On 15 April 2022, Bernold Nieuwesteeg, Director of the Centre for the Law and Economics of Cyber Security (CLECS), and Willem Kuijken, research assistant of the CLECS, submitted a reaction to the review of the Corporate Governance Code (the Code). The Monitoring Committee strives for these reviews to keep the Code up to date, future-focused and relevant. In this reaction, Nieuwesteeg and Kuijken plea that cybersecurity, especially transparency on this topic, should play a crucial role within the Code. They talked about this with parliament member Henri Bontenbal.
The Corporate Governance Code
The Code consists of guidelines for the relations between the executive board, board of commissioners, and shareholders of an organisation. The Monitoring Committee improves the actuality and usefulness of the Code and guards its enforcement. Several discussions between the Commission and the involved parties show a need to adjust the Code for the long-term value of creation, diversity, and the role of shareholders.
Based on these findings, the Committee published a consultation document on 21 February 2022 about the actualisation of the Code. This marked the start for interested parties to give input for the actualisation of the Code. One of these reactions belongs to Nieuwesteeg and Kuijken, who plead for more transparency concerning cybersecurity in the Code.

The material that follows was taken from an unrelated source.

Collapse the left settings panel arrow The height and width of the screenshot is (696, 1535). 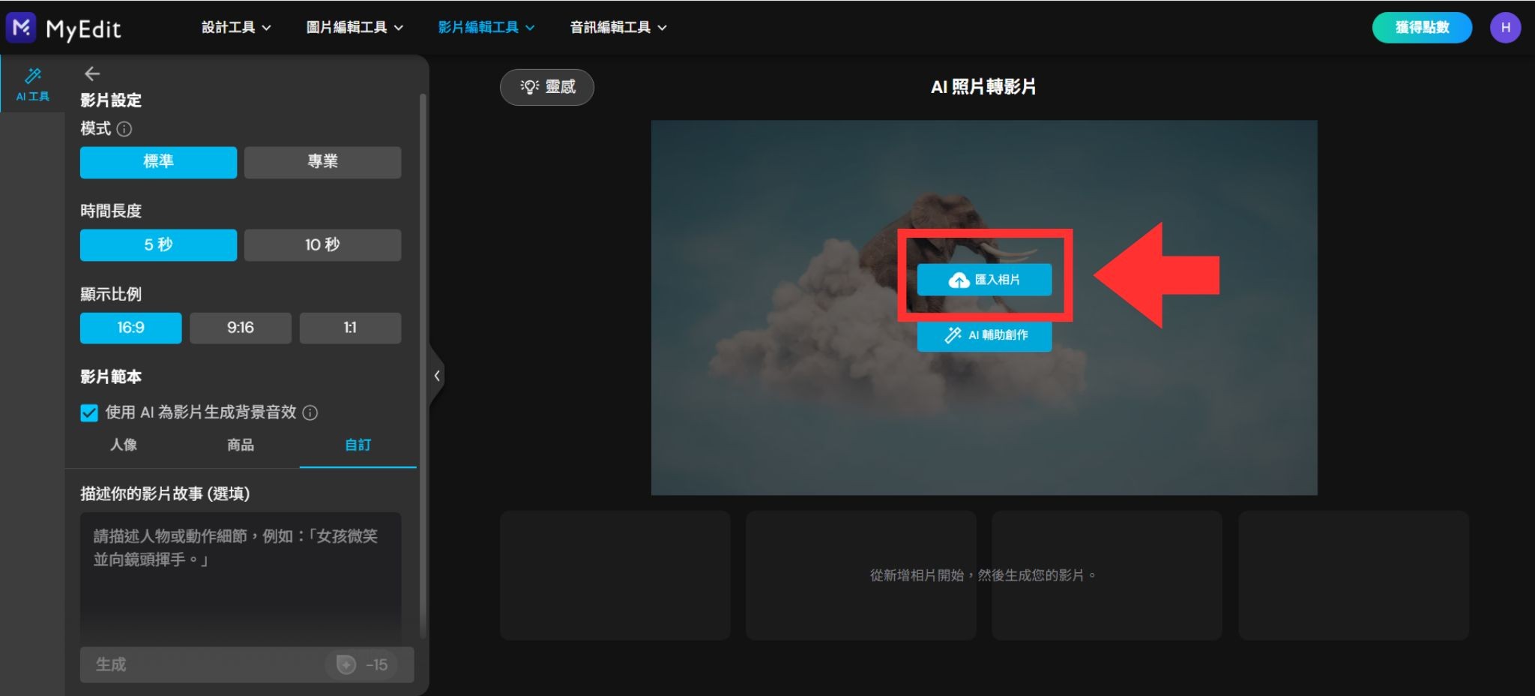pyautogui.click(x=437, y=376)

More transparency, more benefits
Nieuwesteeg and Kuijken have different reasons for more transparency in cybersecurity. First, transparency offers substantial corporate and societal benefits for the organisation. It can benefit the relationship that an organisation has with its potential investors and clients. Additionally, the relationship with regulation institutes, like the Dutch Data Protection Agency, can be improved through transparency in cybersecurity. Finally, transparency enhances the awareness of cyber risks.
Moreover, the reaction of Nieuwesteeg and Kuijken contains information about the current legal obligations and developments abroad. The two conclude their response with a few suggestions for the reviewed Code. Nieuwesteeg and Kuijken stress the importance of transparency and clear guidelines to create unity in reporting methods. To create this unity, cyber security transparency could be measured based on three themes: internal governance, external knowledge sharing and leadership, and a description and method of covering cyber risk for the concerning company.
Interest from politicians
After submitting the reaction, Nieuwesteeg and Kuijken had a conversation with parliament member Henri Bontenbal. During the conversation, they discussed the reaction, and the two researchers answered general questions concerning cybersecurity. Nieuwesteeg and Kuijken reflect on a fruitful discussion: “It is great to see an emerging interaction between politics, society, and science on the important subject of cybersecurity transparency.”
The Commission strives to review the Code this year and send it to the Dutch government. If they succeed, the Code could enter into force from 1 January 2023 onwards. Bontenbal said that he will take the input of the conversation with Niewesteeg and Kuijken into account in the next parliament meetings about cybersecurity.